Experimenting with the Pomeron

Experimenting with the Pomeron

Peter Schlein, UCLA

1998 is the 10th anniversary of the UA8 publication which demonstrated that the Pomeron exhibits a partonic structure in hard-diffractive interactions. Four years earlier, Gunnar Ingelman and I had proposed to look for these effects in diffractive proton-antiproton and electron-proton collisions with leading protons).

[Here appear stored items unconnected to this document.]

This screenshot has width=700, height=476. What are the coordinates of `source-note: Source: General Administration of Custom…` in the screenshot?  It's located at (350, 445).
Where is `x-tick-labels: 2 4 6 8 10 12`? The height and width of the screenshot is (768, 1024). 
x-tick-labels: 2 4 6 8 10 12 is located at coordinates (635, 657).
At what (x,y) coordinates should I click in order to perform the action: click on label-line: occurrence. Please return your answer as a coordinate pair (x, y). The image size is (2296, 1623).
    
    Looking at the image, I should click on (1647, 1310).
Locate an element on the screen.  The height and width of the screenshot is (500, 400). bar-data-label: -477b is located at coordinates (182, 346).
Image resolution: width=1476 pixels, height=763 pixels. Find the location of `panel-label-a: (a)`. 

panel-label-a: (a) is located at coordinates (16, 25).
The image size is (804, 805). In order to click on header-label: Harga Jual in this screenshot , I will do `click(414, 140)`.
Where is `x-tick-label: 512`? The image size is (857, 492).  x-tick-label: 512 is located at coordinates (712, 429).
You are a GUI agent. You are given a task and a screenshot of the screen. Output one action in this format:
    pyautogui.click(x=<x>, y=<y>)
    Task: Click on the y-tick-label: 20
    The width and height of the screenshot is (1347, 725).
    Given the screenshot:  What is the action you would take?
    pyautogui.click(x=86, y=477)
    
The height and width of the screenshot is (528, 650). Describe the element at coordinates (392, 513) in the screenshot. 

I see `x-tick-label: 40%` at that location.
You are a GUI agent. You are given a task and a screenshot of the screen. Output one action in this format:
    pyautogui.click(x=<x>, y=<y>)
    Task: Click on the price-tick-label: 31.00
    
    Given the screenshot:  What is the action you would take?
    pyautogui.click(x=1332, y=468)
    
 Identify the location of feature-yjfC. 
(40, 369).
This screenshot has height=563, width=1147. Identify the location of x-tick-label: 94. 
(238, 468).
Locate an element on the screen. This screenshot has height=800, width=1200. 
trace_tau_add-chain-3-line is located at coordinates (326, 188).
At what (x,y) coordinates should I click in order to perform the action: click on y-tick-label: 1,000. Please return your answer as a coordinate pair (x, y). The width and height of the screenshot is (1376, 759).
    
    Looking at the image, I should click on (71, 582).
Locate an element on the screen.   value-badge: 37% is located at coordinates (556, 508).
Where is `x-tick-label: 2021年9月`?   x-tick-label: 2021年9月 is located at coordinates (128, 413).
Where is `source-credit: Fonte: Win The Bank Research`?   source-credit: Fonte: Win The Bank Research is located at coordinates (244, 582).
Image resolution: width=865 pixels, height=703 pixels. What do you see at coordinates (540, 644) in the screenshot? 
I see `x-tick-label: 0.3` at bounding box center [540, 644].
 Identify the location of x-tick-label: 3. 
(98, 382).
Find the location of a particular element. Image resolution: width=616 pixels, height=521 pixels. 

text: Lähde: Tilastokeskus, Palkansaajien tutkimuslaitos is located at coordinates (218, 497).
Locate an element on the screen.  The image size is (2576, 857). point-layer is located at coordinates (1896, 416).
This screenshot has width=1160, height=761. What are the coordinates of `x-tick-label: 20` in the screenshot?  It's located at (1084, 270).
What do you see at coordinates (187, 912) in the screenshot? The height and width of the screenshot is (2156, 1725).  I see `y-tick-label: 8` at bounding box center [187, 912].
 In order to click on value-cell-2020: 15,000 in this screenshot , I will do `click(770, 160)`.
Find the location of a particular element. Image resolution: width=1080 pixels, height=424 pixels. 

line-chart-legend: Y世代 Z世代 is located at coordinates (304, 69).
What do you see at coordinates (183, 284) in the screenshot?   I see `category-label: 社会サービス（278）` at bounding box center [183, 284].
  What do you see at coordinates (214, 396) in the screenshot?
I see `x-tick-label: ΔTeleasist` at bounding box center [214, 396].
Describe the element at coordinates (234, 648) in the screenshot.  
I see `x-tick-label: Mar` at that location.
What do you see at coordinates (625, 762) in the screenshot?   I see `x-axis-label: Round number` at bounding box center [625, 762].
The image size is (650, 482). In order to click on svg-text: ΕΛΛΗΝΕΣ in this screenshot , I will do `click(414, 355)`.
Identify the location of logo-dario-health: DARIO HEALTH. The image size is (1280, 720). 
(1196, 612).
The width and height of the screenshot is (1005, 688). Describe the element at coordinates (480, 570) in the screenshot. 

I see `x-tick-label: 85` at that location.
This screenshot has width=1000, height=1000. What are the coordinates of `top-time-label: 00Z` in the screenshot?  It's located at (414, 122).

Subsequently, the structure of the Pomeron was found to be hard, and sometimes even "super-hard", when most or all of its momentum participates in the hard scattering. "Hard Diffractive Scattering" is now a well-established component of all large collider experiments.

More recent work has concentrated on a determination of the Pomeron flux factor in the proton using all available single diffractive data from the ISR to Tevatron. In the course of this work, we have found a pronounced flattening of the Pomeron Regge trajectory for -t > 1 GeV2, which may be due to the onset of the perturbative 2-gluon Pomeron. We also find that damping or screening effects due to multiple Pomeron exchange are confined to small momentum transfer (-t < 1 GeV2) and small momentum fraction of the Pomeron (xi < 0.03). At larger t and xi, the triple-Regge parametrization is in agreement with the data and the flux factor may be universal.

Most recently, we have used our knowledge of the flux factor to obtain the Pomeron-Pomeron total cross section, where we find a substantial enhancement in the few GeV region. This may be due to glueball production, although our experimental mass resolution of 1.8 GeV does not permit us to observe structure.